WHAT YOU WILL DO:
Print the line that has "The height and width of the screenshot is (1565, 880)." in it, then every remaining line of the data, exactly and without anything extra.

[Saved data entries]
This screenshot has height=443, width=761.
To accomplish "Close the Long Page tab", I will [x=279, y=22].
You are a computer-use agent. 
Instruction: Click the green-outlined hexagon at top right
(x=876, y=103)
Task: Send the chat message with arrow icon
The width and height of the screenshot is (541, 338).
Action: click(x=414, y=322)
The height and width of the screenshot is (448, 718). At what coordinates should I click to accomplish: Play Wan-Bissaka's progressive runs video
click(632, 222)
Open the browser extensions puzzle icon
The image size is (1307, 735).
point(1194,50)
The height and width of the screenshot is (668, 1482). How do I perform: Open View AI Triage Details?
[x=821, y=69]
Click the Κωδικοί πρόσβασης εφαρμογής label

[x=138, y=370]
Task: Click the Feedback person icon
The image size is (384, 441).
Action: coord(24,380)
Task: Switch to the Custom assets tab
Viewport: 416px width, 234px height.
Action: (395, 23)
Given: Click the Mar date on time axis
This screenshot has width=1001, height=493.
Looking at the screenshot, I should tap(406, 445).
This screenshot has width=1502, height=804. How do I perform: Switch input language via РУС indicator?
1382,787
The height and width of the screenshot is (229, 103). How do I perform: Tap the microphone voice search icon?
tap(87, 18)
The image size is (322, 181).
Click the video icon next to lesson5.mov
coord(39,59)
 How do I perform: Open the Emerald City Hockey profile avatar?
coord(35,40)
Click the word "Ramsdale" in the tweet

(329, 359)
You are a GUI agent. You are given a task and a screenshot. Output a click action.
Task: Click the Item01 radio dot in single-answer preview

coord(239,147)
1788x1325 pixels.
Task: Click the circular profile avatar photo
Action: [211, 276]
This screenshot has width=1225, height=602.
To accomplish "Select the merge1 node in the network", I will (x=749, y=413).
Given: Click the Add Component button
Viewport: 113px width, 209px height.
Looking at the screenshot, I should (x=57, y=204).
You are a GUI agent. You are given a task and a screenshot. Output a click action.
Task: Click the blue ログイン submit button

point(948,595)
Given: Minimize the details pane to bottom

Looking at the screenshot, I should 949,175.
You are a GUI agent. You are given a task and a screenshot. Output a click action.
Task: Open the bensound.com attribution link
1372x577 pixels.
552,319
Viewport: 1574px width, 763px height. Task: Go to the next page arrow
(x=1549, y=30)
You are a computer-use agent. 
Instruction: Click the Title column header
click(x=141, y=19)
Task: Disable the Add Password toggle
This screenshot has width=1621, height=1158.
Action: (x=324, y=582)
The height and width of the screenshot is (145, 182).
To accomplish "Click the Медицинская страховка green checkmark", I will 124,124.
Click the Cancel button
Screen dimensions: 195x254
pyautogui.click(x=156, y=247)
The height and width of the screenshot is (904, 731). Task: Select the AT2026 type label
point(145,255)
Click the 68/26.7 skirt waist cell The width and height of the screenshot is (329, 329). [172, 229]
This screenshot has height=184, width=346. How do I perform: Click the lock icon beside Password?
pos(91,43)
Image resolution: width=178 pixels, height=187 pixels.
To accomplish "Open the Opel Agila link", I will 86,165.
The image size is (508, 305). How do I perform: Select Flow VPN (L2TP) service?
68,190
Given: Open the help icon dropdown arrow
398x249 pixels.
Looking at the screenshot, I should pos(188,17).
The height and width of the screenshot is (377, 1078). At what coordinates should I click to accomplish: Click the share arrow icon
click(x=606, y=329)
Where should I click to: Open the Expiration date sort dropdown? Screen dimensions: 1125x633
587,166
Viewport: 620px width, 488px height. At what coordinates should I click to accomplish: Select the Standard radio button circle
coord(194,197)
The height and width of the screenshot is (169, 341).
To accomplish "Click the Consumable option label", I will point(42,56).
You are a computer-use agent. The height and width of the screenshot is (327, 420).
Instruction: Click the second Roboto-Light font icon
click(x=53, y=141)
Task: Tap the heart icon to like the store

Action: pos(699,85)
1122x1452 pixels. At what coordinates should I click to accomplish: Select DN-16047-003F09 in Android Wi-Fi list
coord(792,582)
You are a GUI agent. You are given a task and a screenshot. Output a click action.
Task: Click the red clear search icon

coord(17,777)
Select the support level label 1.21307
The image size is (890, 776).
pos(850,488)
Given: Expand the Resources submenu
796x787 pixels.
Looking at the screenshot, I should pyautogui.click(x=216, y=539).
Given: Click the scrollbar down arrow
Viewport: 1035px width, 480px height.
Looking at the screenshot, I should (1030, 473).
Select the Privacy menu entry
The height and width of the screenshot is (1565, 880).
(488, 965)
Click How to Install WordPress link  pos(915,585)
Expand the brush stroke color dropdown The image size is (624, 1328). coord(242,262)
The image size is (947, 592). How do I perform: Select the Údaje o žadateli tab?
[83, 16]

FINAL ANSWER:
The height and width of the screenshot is (1565, 880).
(488, 965)
Click How to Install WordPress link  pos(915,585)
Expand the brush stroke color dropdown The image size is (624, 1328). coord(242,262)
The image size is (947, 592). How do I perform: Select the Údaje o žadateli tab?
[83, 16]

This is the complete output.